> _Dataset_
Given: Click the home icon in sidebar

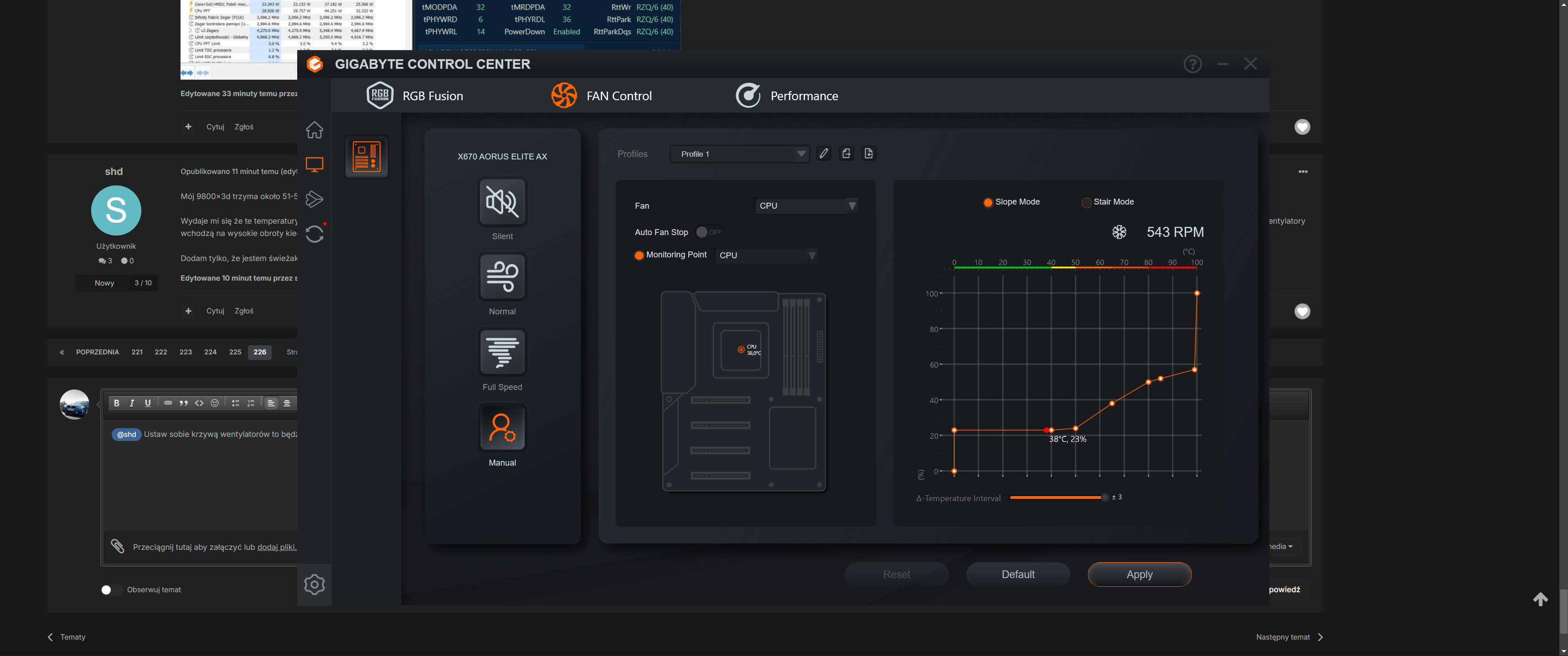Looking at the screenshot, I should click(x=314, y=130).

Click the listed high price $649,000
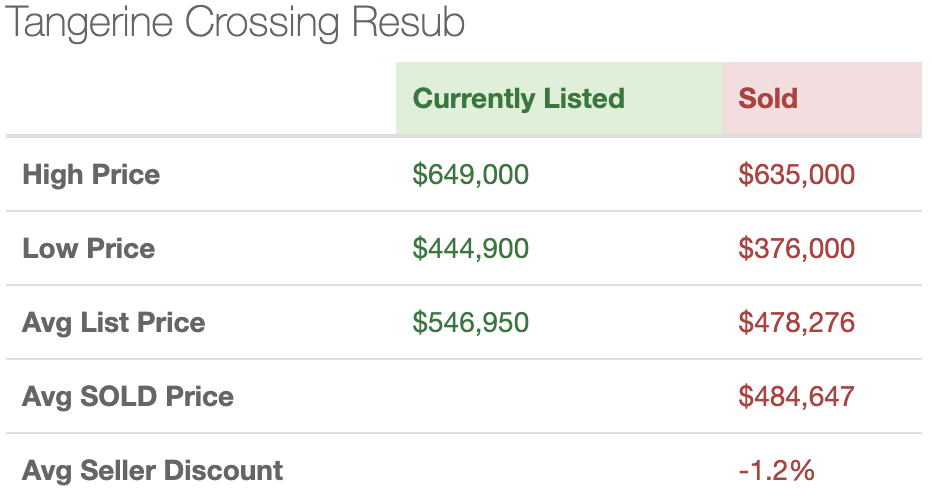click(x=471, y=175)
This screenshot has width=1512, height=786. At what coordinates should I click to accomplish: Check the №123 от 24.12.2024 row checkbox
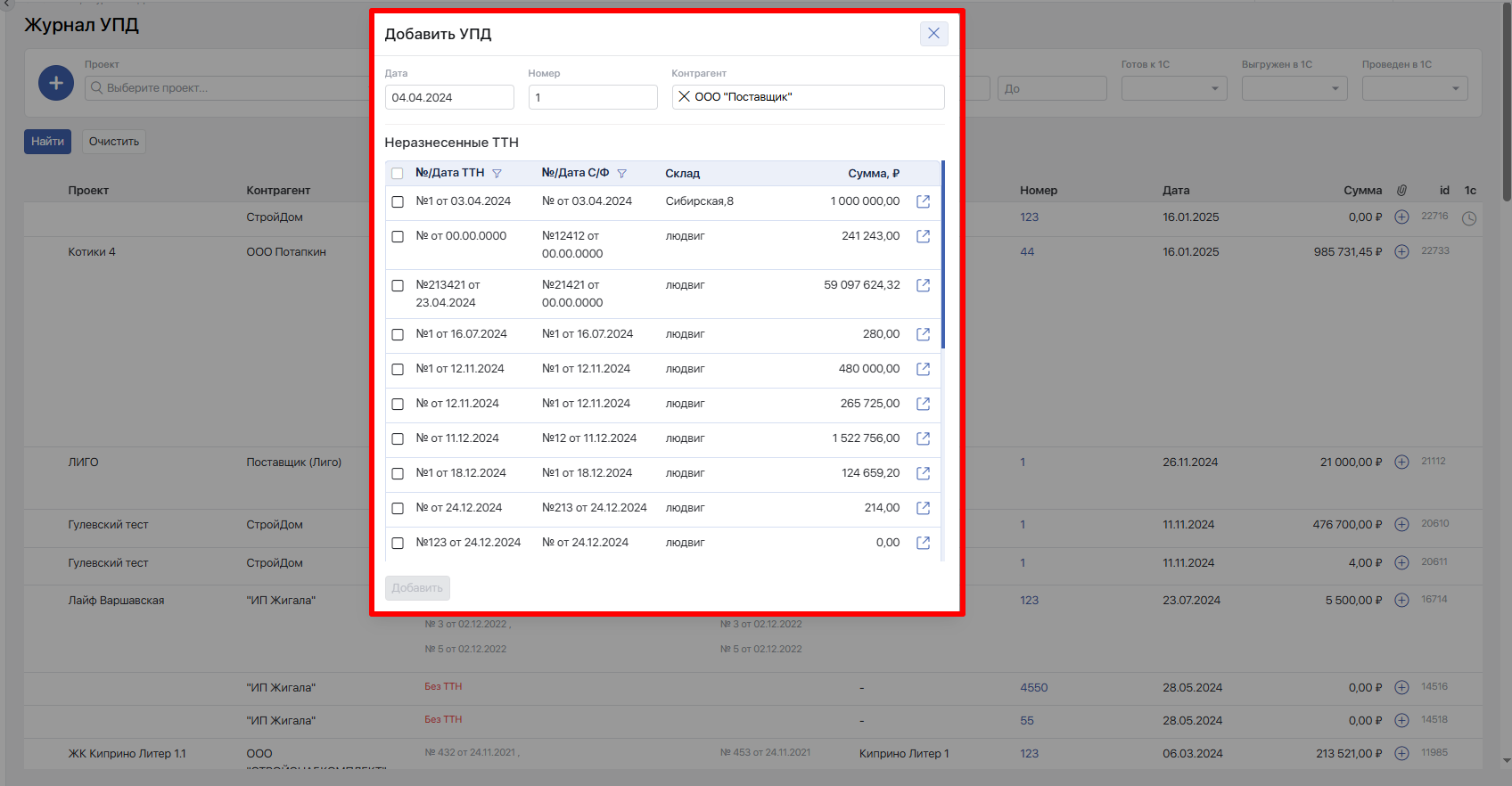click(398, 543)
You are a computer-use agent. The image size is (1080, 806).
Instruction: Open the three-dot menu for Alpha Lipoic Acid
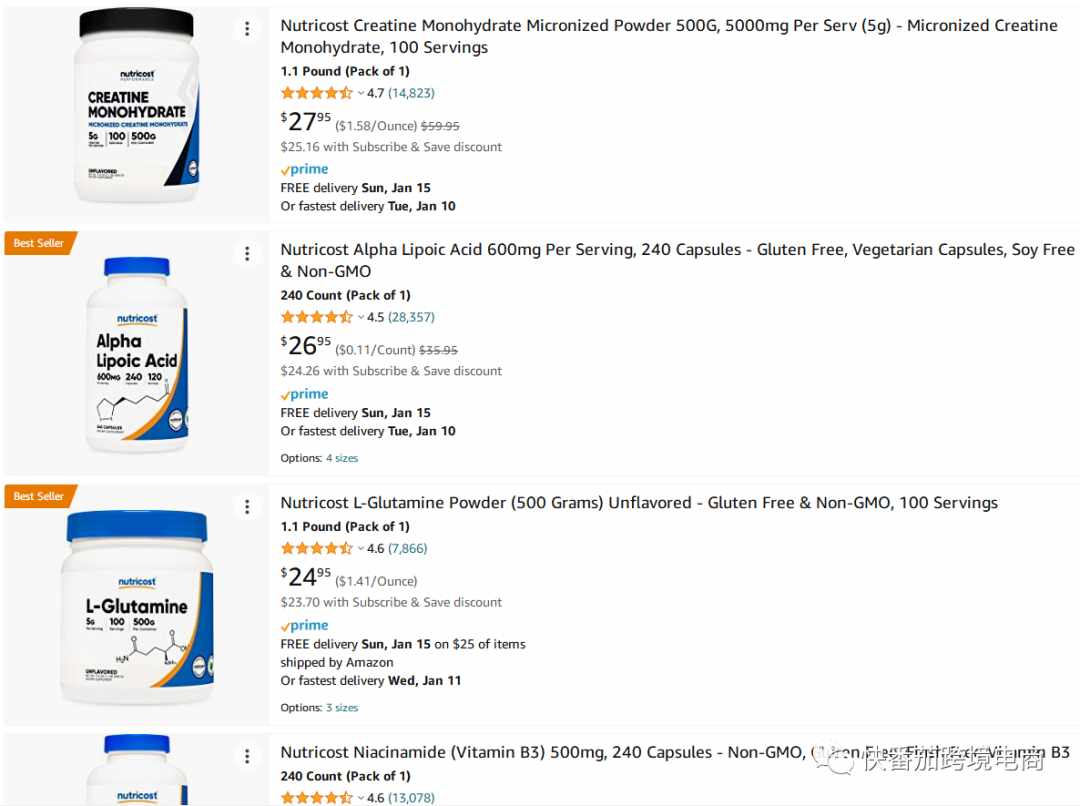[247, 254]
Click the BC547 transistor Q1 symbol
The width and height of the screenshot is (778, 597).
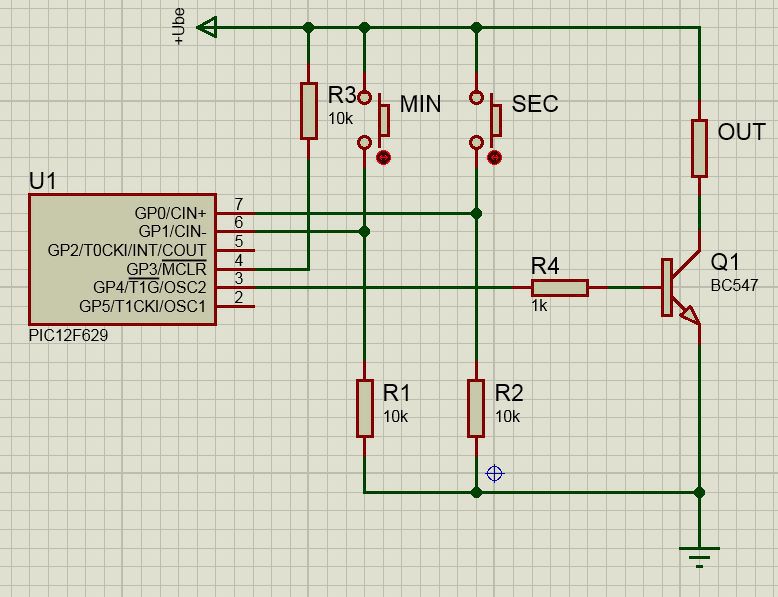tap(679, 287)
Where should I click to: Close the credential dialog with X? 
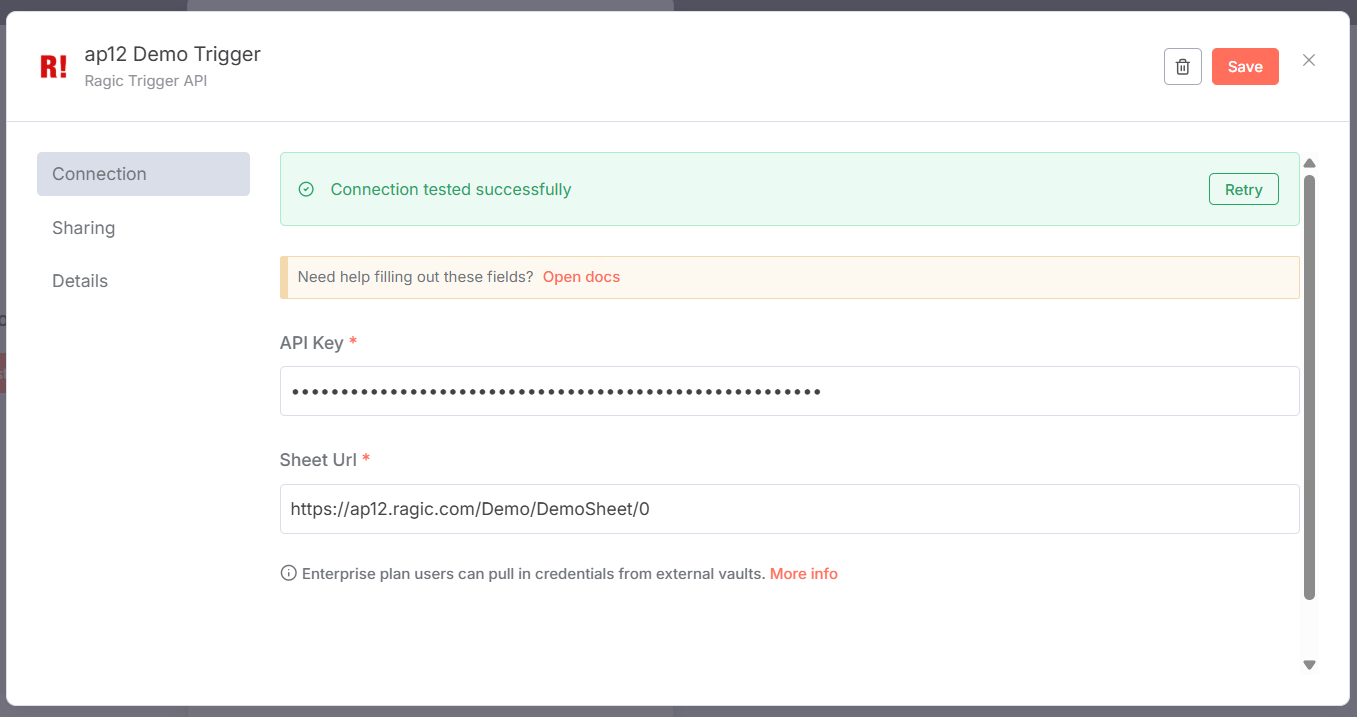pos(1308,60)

> _What to work on_
Could you reproduce all of the data above with "Instruction" switched to "Command" and nothing else changed, leaving out the pictures?

> _Exercise result_
Given: Click the home icon in sidebar

Looking at the screenshot, I should click(x=314, y=130).

Click the listed high price $649,000
click(x=471, y=175)
This screenshot has width=1512, height=786. At what coordinates should I click to accomplish: Check the №123 от 24.12.2024 row checkbox
click(398, 543)
You are a computer-use agent. The image size is (1080, 806).
Command: Open the three-dot menu for Alpha Lipoic Acid
[247, 254]
Click the BC547 transistor Q1 symbol
The width and height of the screenshot is (778, 597).
tap(679, 287)
Where should I click to: Close the credential dialog with X? 
pos(1308,60)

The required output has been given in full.